- [WHAT THE TASK ASKS] When you reach the line containing "Select folder 1753764150 without opening it", begin reproducing the material exactly, stop after the line containing "Task: Click the green encryption shield icon", and leave out any pictures along the way.

- [THE DATA]
╔══
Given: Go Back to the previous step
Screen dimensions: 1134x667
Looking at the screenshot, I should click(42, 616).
╚══
╔══
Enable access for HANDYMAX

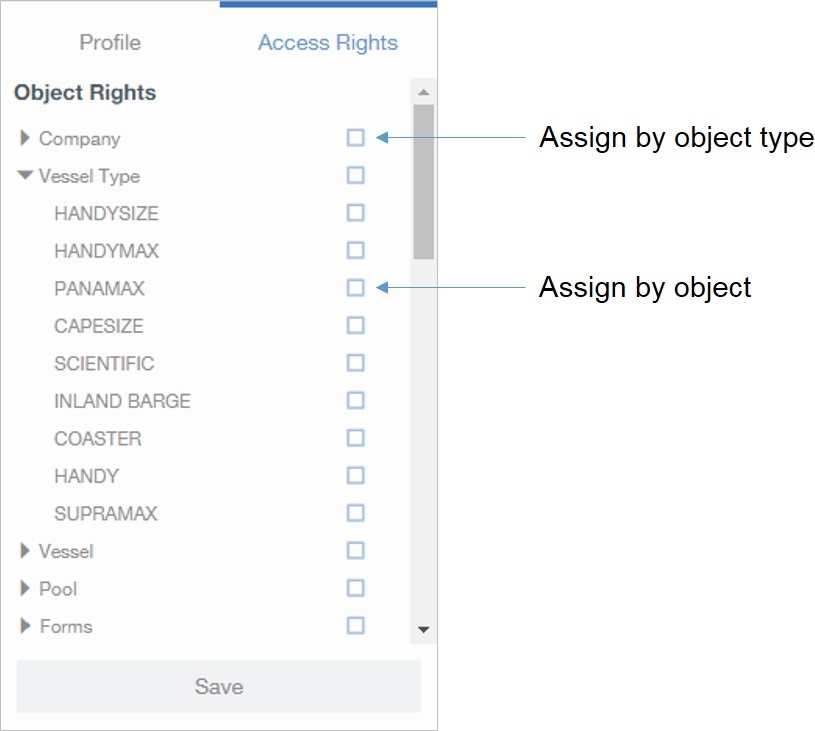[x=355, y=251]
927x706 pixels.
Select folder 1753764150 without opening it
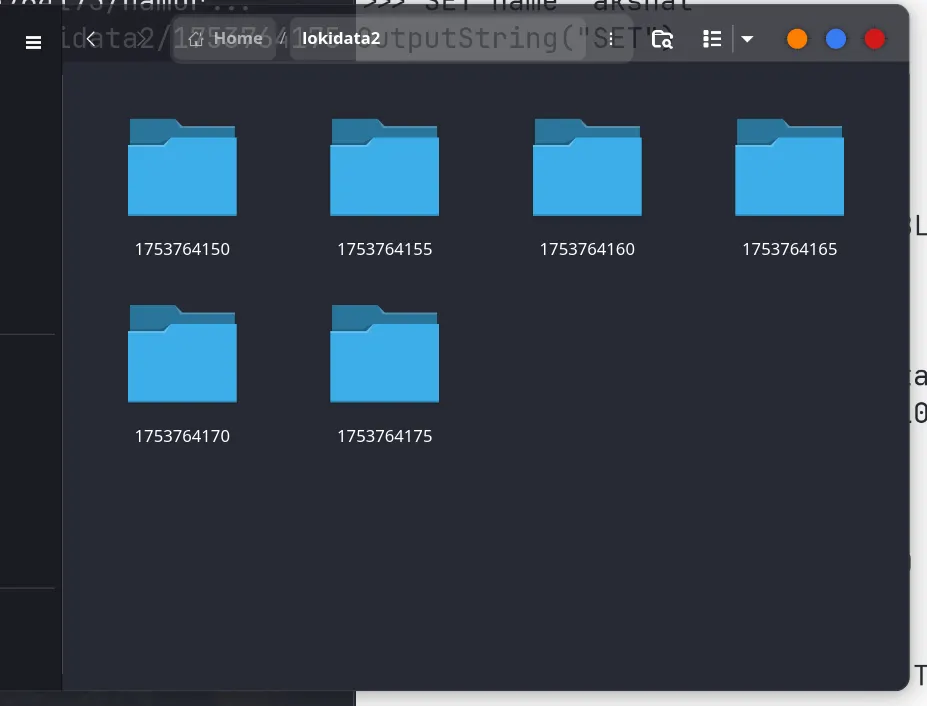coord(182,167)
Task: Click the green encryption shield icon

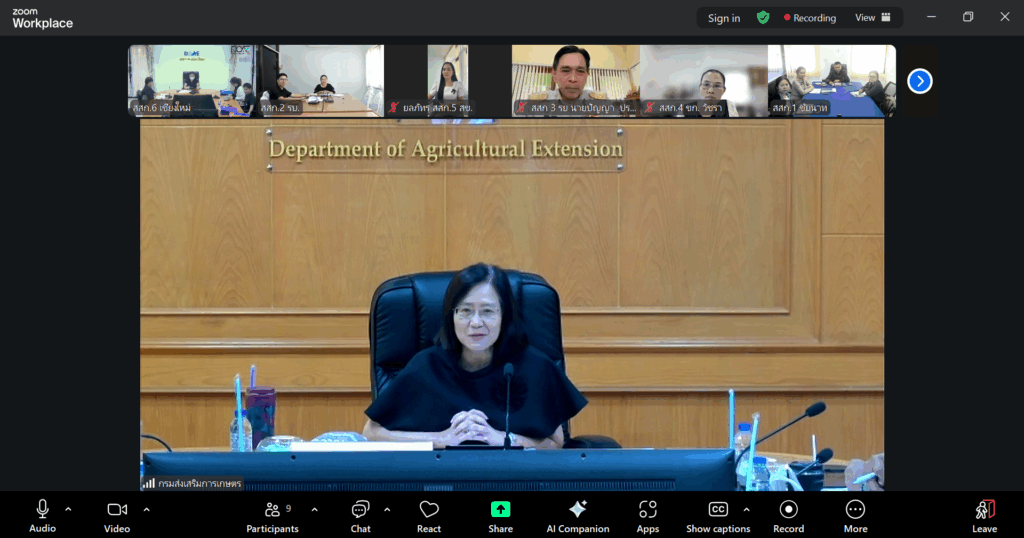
╚══
╔══
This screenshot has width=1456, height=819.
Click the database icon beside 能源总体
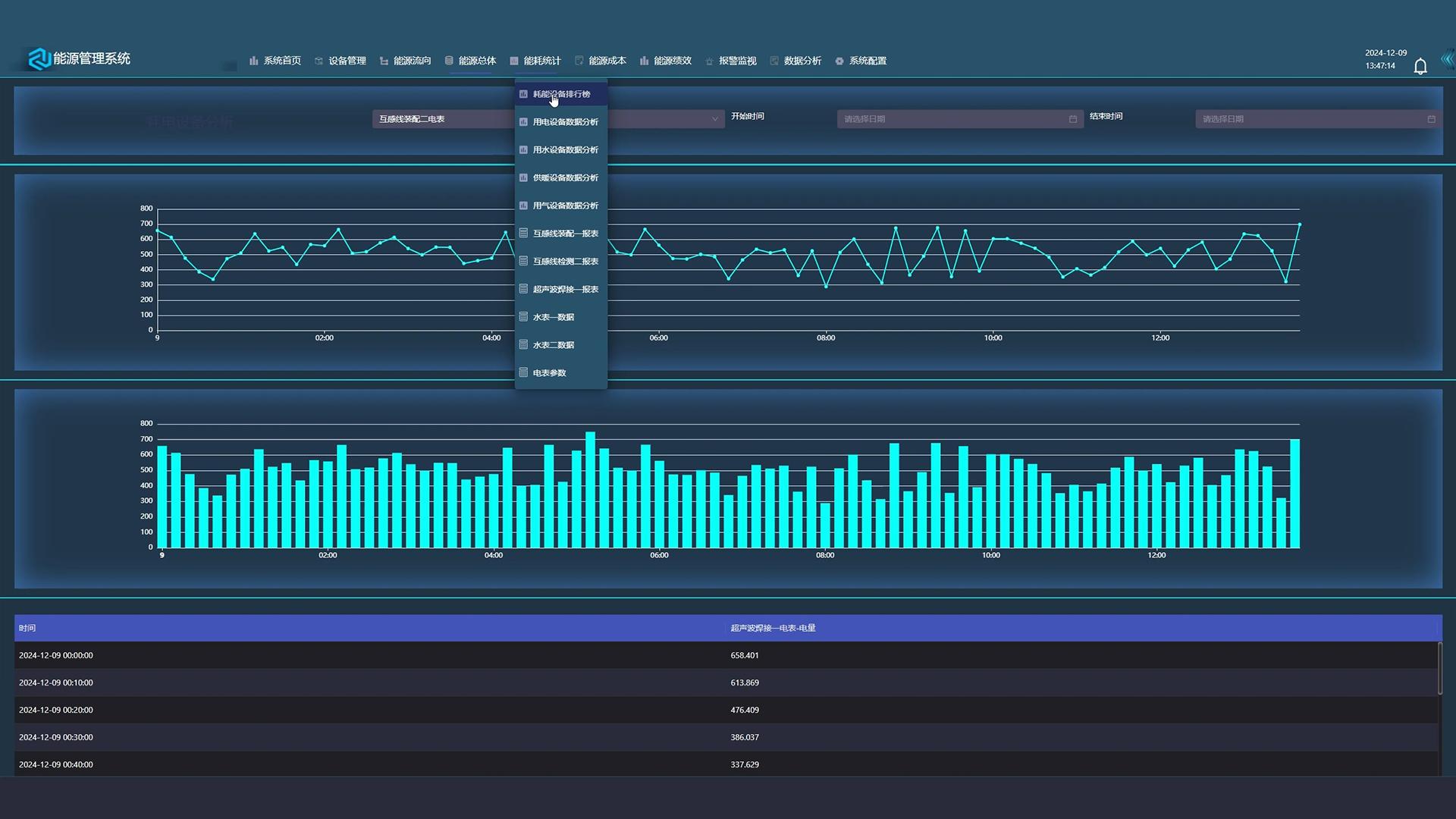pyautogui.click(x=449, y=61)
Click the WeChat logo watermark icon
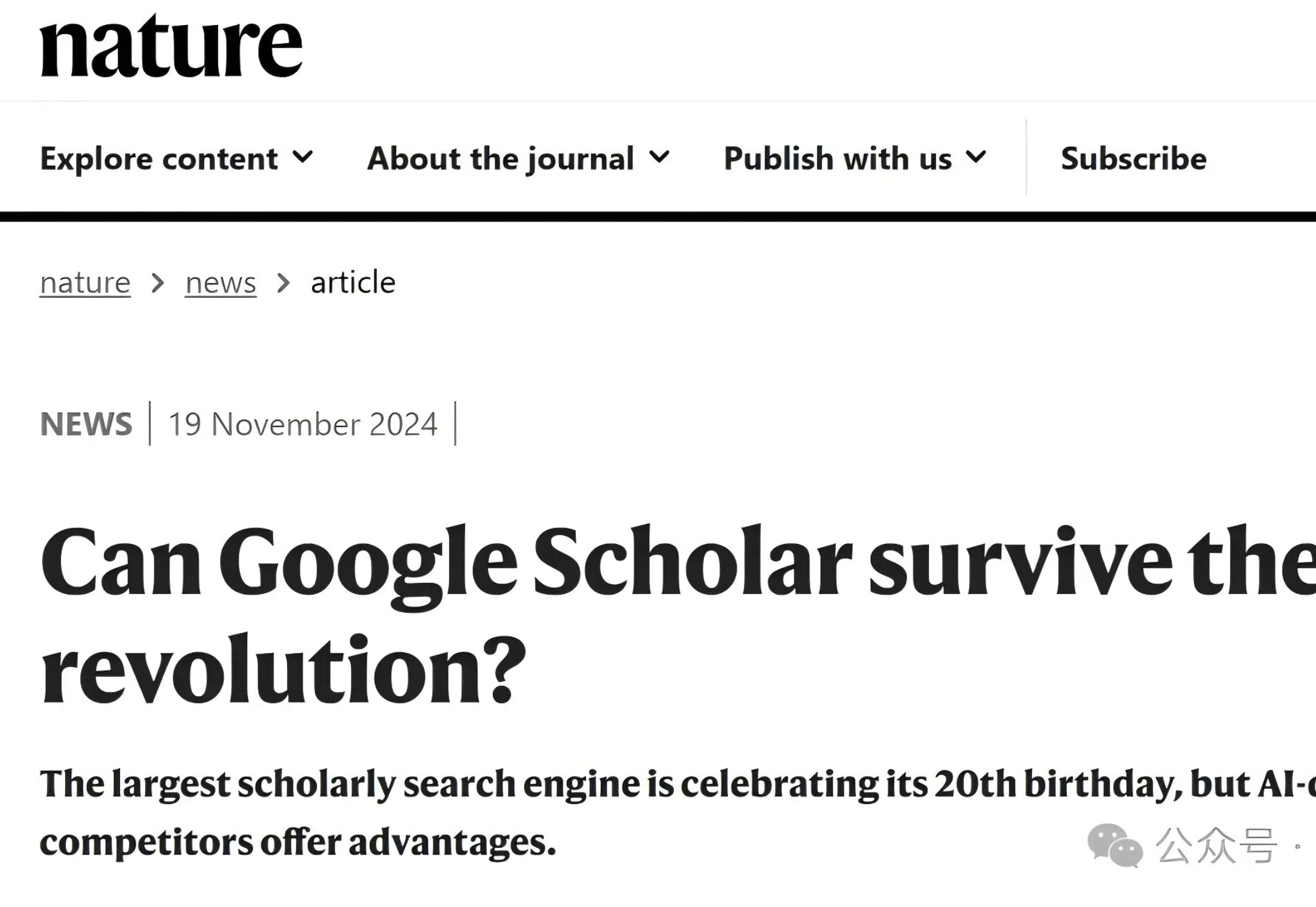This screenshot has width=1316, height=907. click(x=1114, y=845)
╚══
- [PROBLEM SOLUTION]
Select folder 1753764150 without opening it
coord(182,167)
Task: Click the green encryption shield icon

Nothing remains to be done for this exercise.